◆ **Kutipan Teks**:
------------------------------------------------
Skip to content Skip to sidebar Skip to footer

Kerinduan Tentang Wajah-Nya


Dalam hidup banyak pilihan. Memilih kebaikan atau keburukan adalah pilihan kita. Setelah itu Allah yang akan menunjukkan jalannya. Orang-orang selamanya akan berkomentar atas pilihan kita. Namun kita harus tegar terhadap reaksi itu. Bagi orang-orang yang berpenyakit dalam hati, kebaikan atau keburukan tetap akan digunjing. Bahkan gunjingan itu tidak peduli pada orang yang lemah dan miskin.
Adalah Mak Siti, sosok sederhana penjual nasi megono di stasiun yang memiliki niat menunaikan ibadah haji ke tanah suci. Status janda beranak satu dan penghasilan yang pas-pasan membuat niatnya itu seperti bermimpi di siang bolong. Tak pelak Mak Siti jadi ‘bulan-bulanan’ bahan gunjingan warga. Cibiran dari segala arah. Fitnah pun selalu menghampiri. Uang dari berhutang, menjual rumah di kampung, atau dari hasil yang curang. Begitu orang dengki mendukung-duga.
------------------------------------------------
◆ **Cuplikan Data**:

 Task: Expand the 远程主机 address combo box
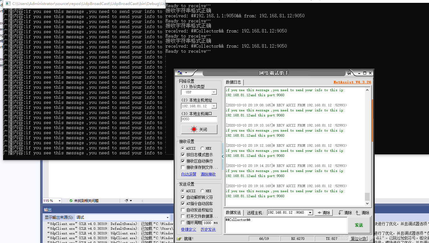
------------------------------------------------
◆ **Tugas**:
Salin ulang bagian kutipan teks yang dimulai dari kata-kata yang memuat "Skip to content" dan berhenti setelah "lemah dan miskin.", lalu perbarui setiap "kebaikan" di dalamnya menjadi "kebajikan". Kerjakan dengan berpegang pada kutipan teks saja.

◆ **Hasil Latihan**:
Skip to content Skip to sidebar Skip to footer

Kerinduan Tentang Wajah-Nya


Dalam hidup banyak pilihan. Memilih kebajikan atau keburukan adalah pilihan kita. Setelah itu Allah yang akan menunjukkan jalannya. Orang-orang selamanya akan berkomentar atas pilihan kita. Namun kita harus tegar terhadap reaksi itu. Bagi orang-orang yang berpenyakit dalam hati, kebajikan atau keburukan tetap akan digunjing. Bahkan gunjingan itu tidak peduli pada orang yang lemah dan miskin.